Requirement a: From the hot sauce article, extract the stretch from "As it turns" through "flavors and styles." word for word.

As it turns out, Beyoncé is not the only one who carries hot sauce in her bag.
The spicy condiment is currently having a moment, as proclaimed proudly in Beyoncé’s hit song, ‘Formation’. More than half of all American households, according to the NPD Group, currently have a bottle of the stuff and shipments by commercial food distributors to restaurants, cafes and bars has grown by double digits over the last few years.
“20 years ago who here knew what a chipotle pepper was?,” asked Darren Seifer, NPD’s food and beverage industry analyst. Now he says it would be hard to find someone who hasn’t.
While Louisiana-style hot sauce and Tabasco still dominate the industry (the brand “is the Kleenex of hot sauce,” says Seifer) what’s now helping to drive awareness is a wide variety of new flavors and styles.
The combination of habanero and different tropical fruits, like mango, has proven to be a winning combination.
The most successful example of these new concoctions is, of course, sriracha, which is showing up on tables in all kinds of restaurants and in all kinds of foods, including potato chips. (Even Lay’s and Trader Joe’s have sriracha versions.)
How popular has it become? Seifer says the sauce is in nine-percent of all American households. That number grows to 16 percent in households, where the head of the house is younger than 35.

Data listing:
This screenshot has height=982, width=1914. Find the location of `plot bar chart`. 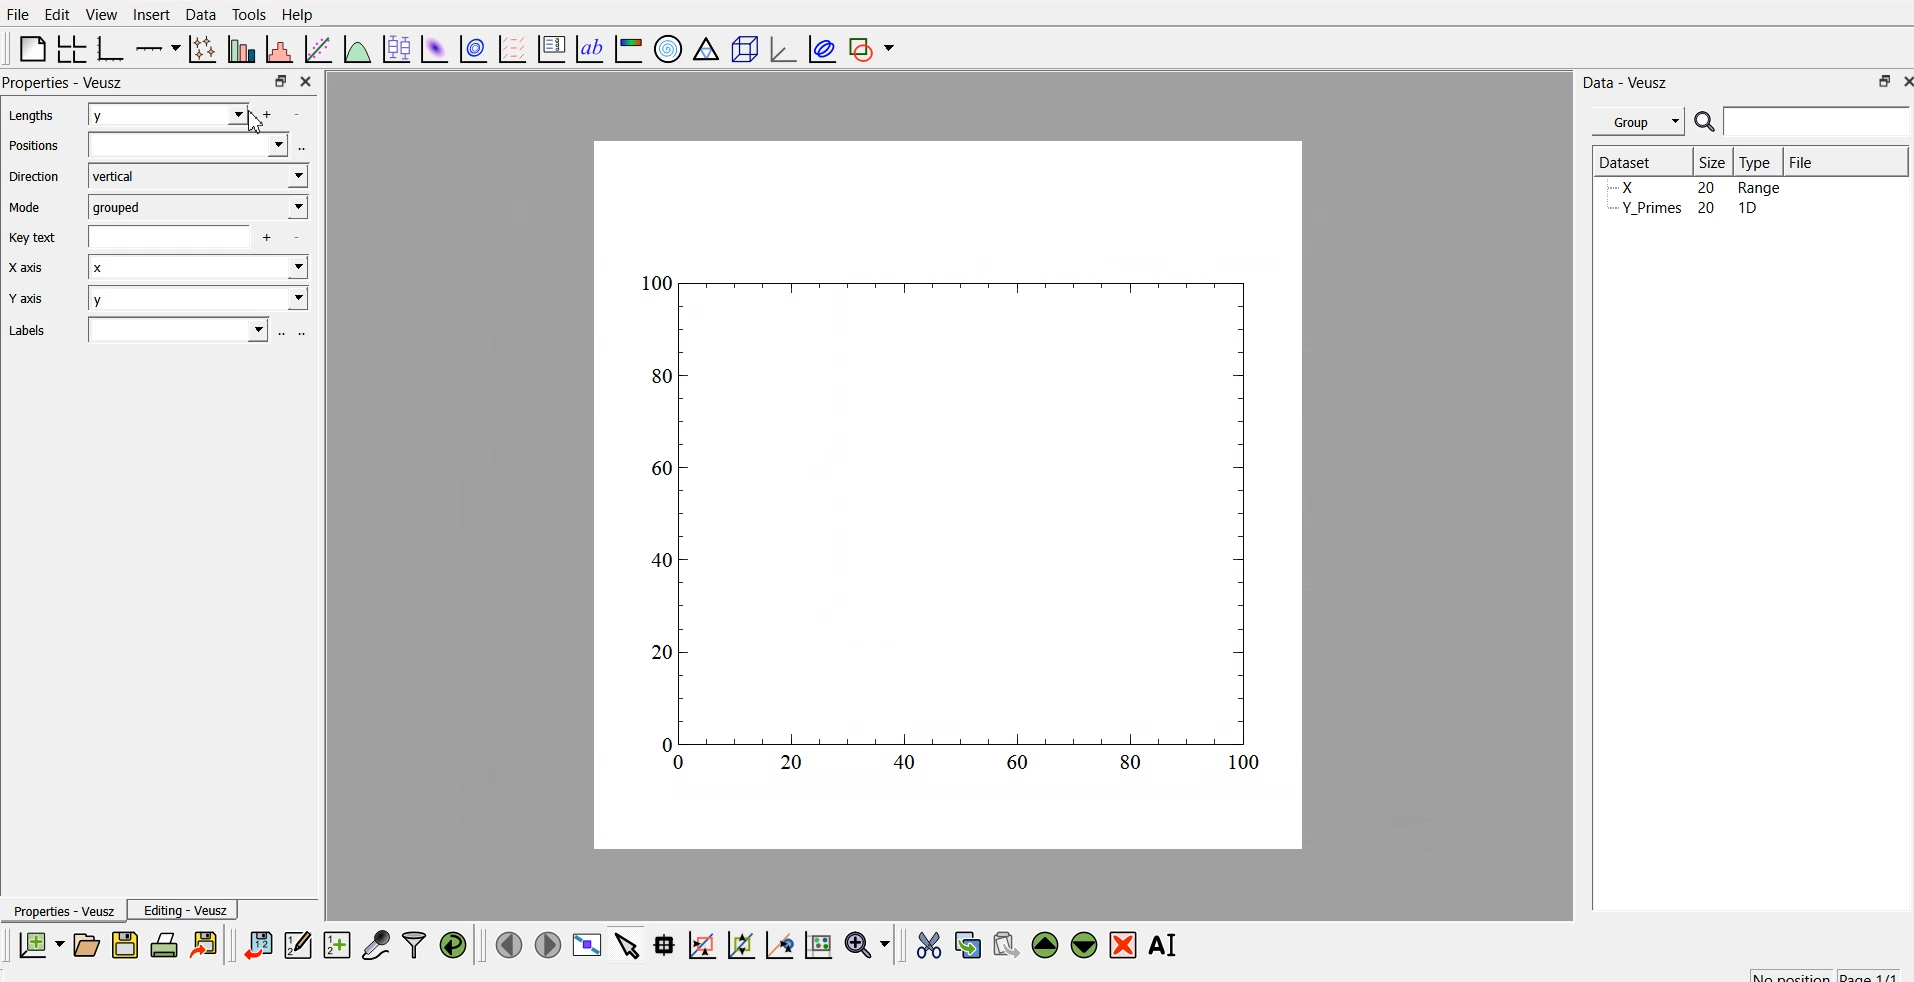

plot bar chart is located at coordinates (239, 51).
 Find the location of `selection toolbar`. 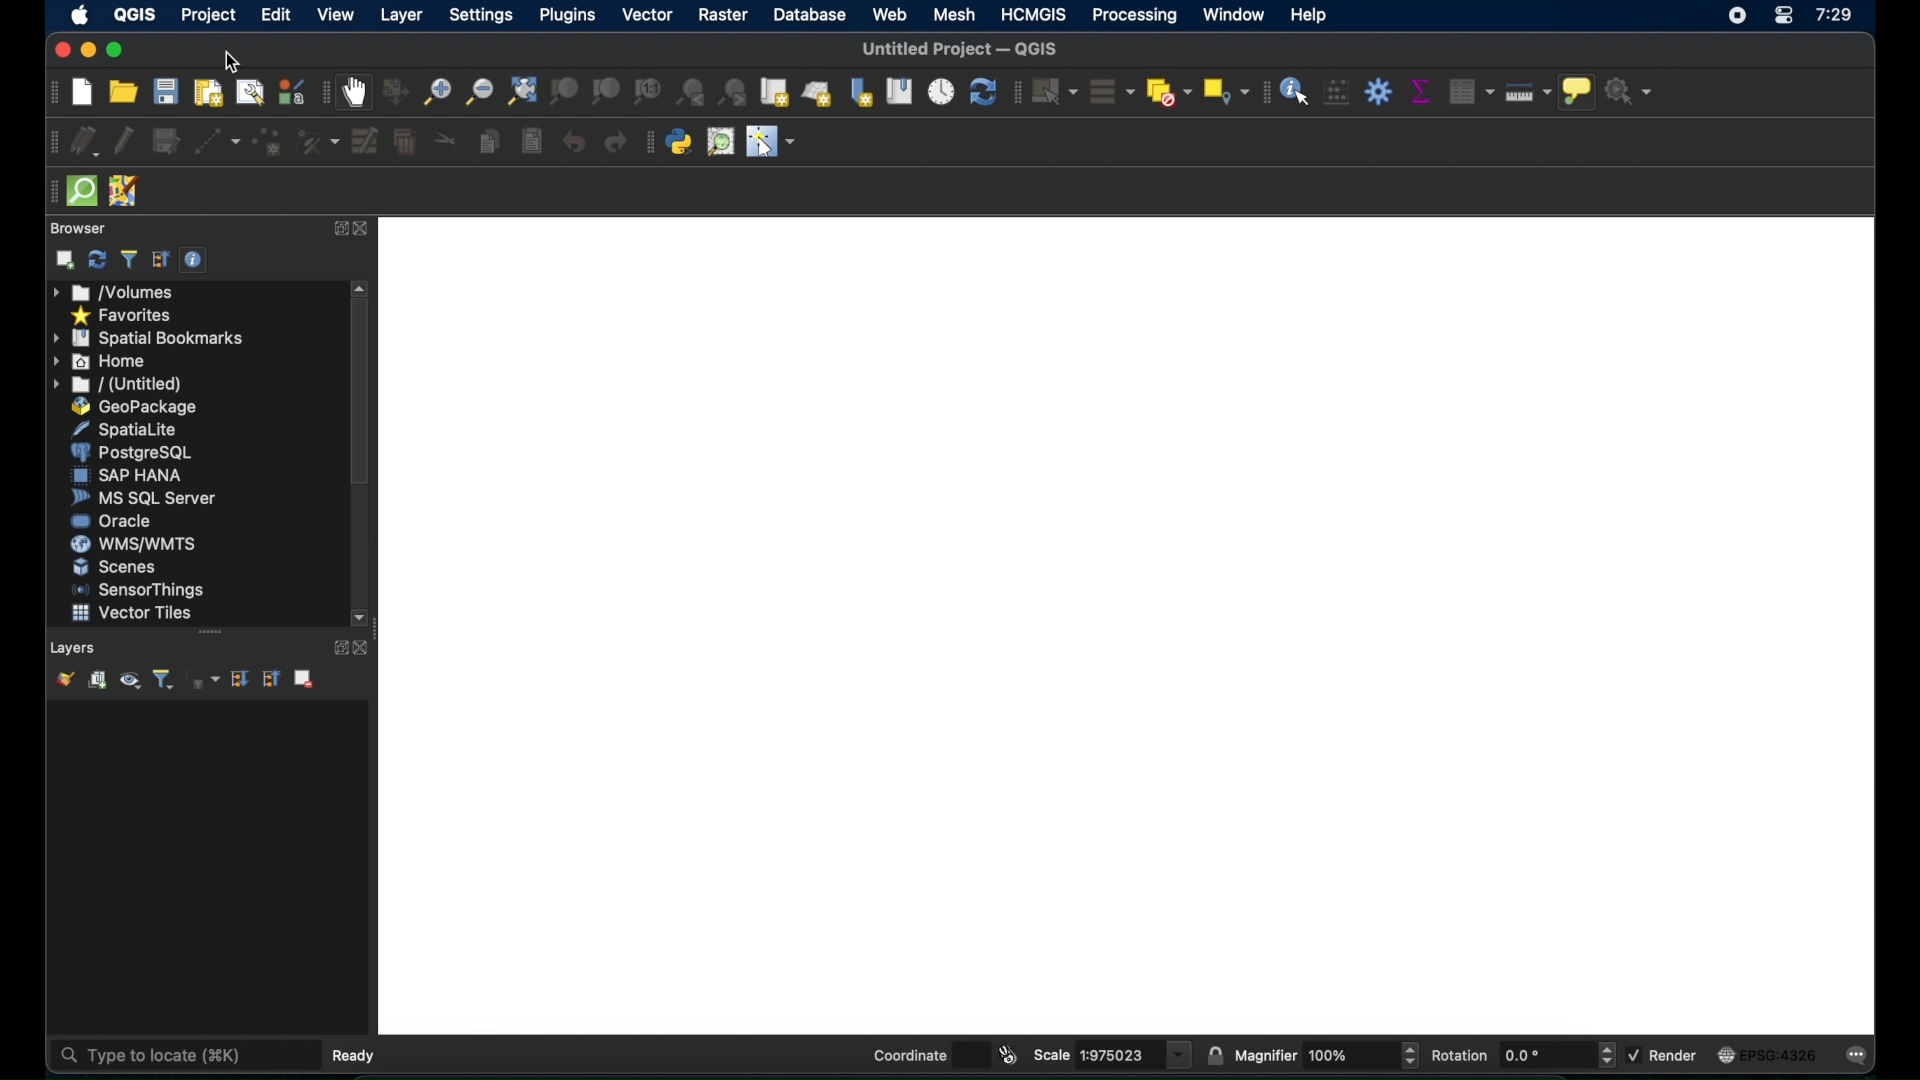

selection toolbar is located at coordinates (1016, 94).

---

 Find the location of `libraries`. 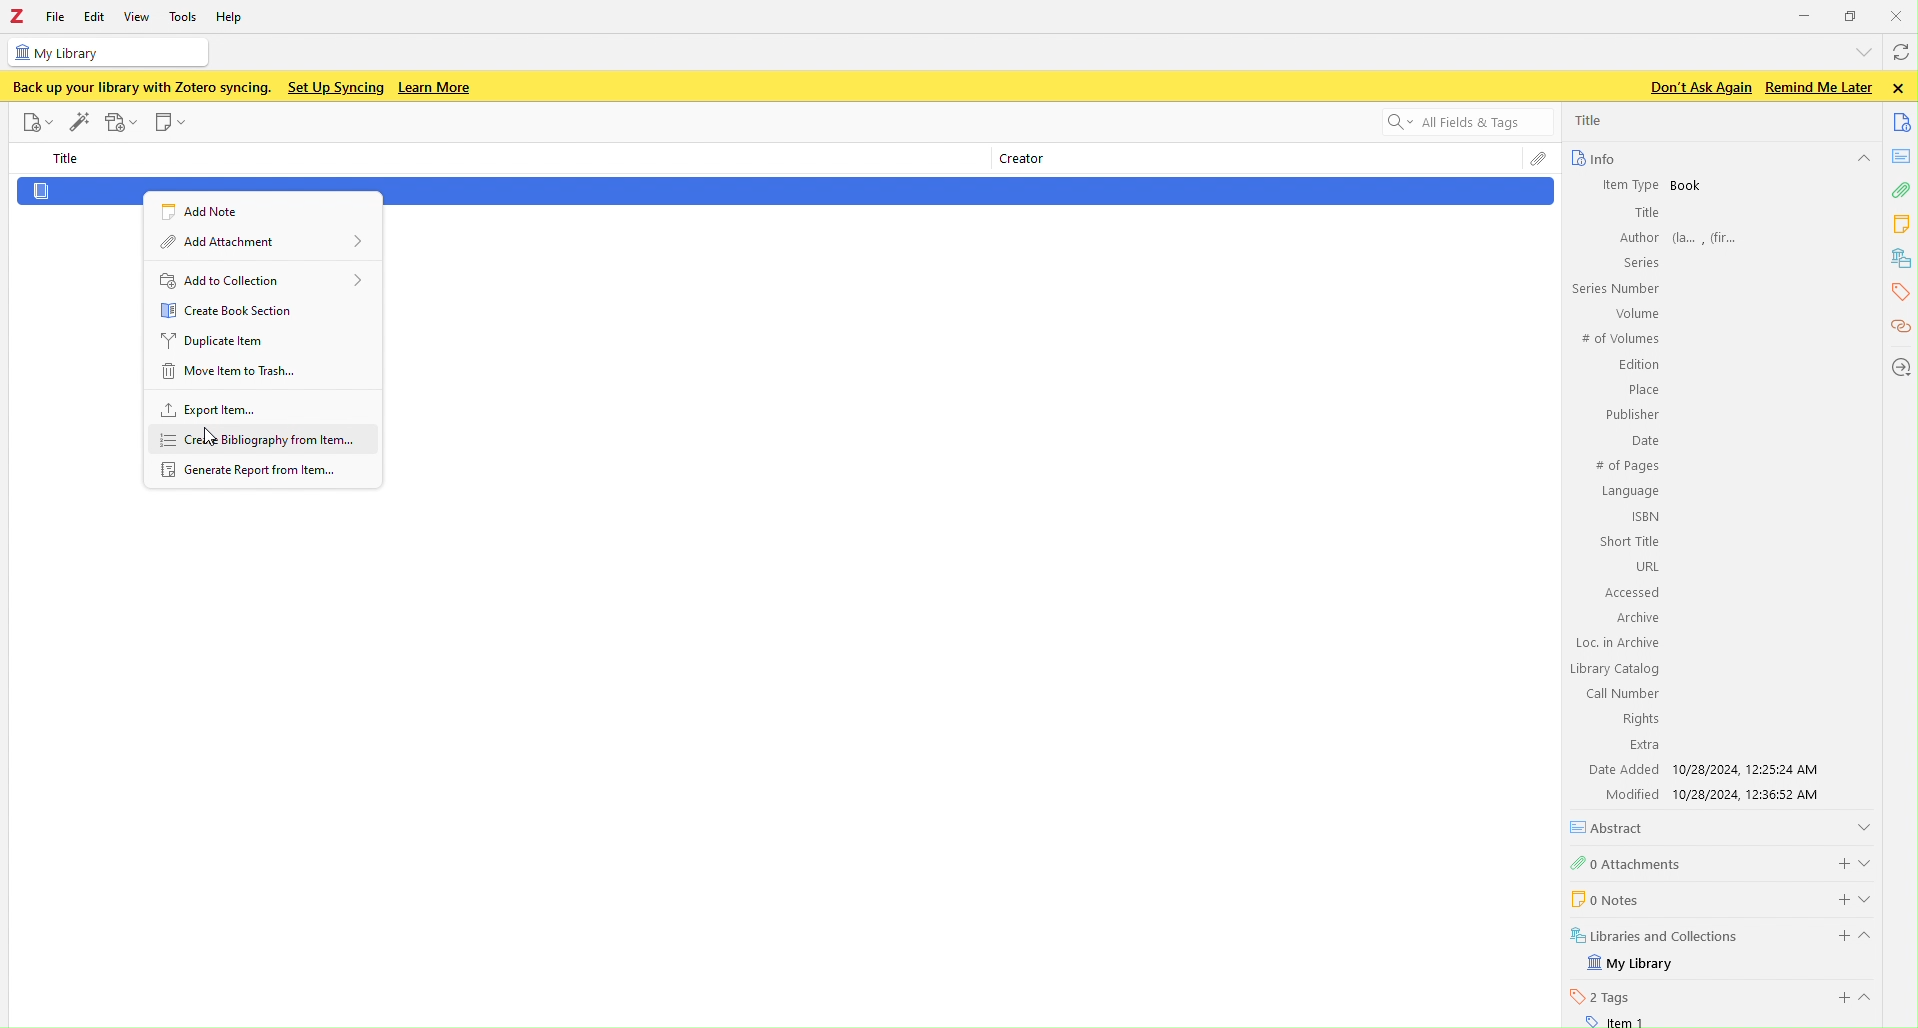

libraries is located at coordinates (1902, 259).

* * *

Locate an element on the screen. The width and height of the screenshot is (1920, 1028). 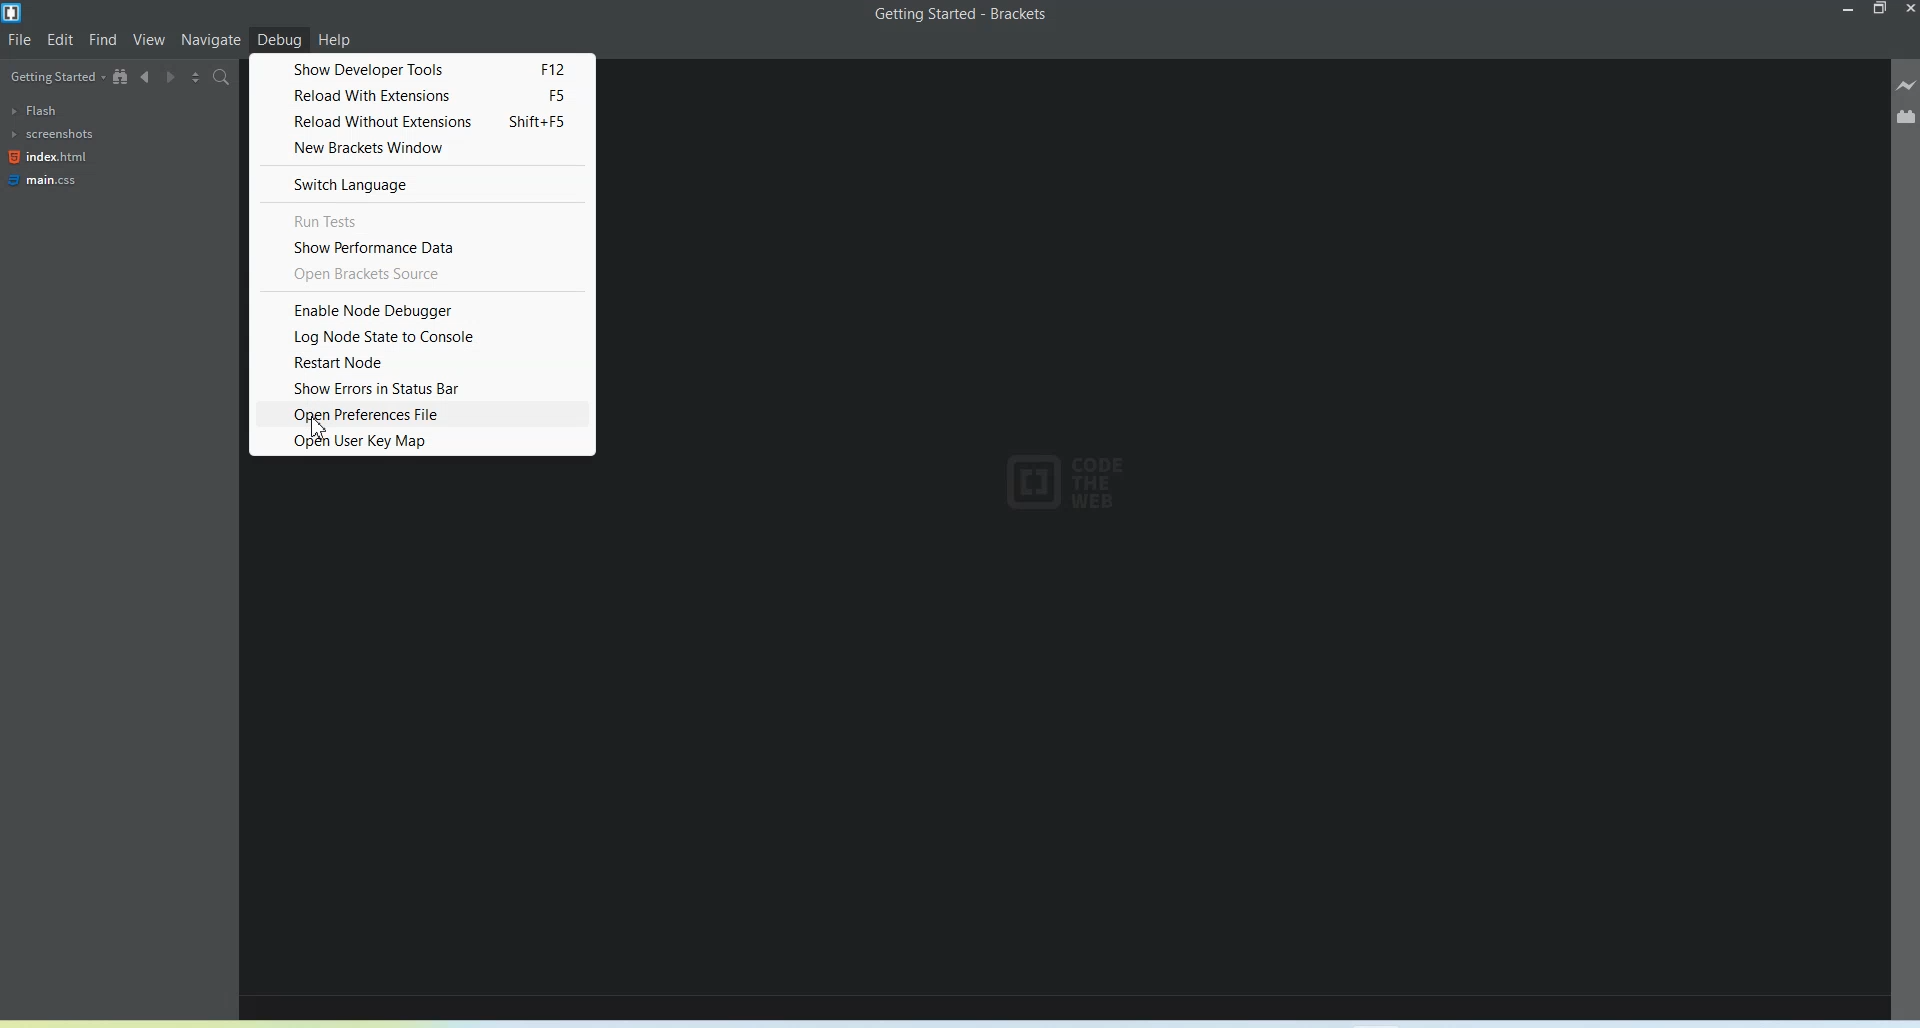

Requirement b: Rewrite the stretch of the records from the line containing "This screenshot has" through the line containing "selection toolbar is", replacing "location" with "position" and changing nothing else. Give only those lines, and leave out the pictures.

Solution a:
As it turns out, Beyoncé is not the only one who carries hot sauce in her bag.
The spicy condiment is currently having a moment, as proclaimed proudly in Beyoncé’s hit song, ‘Formation’. More than half of all American households, according to the NPD Group, currently have a bottle of the stuff and shipments by commercial food distributors to restaurants, cafes and bars has grown by double digits over the last few years.
“20 years ago who here knew what a chipotle pepper was?,” asked Darren Seifer, NPD’s food and beverage industry analyst. Now he says it would be hard to find someone who hasn’t.
While Louisiana-style hot sauce and Tabasco still dominate the industry (the brand “is the Kleenex of hot sauce,” says Seifer) what’s now helping to drive awareness is a wide variety of new flavors and styles.

Solution b:
This screenshot has height=982, width=1914. Find the position of `plot bar chart`. 

plot bar chart is located at coordinates (239, 51).
 Find the position of `selection toolbar`. 

selection toolbar is located at coordinates (1016, 94).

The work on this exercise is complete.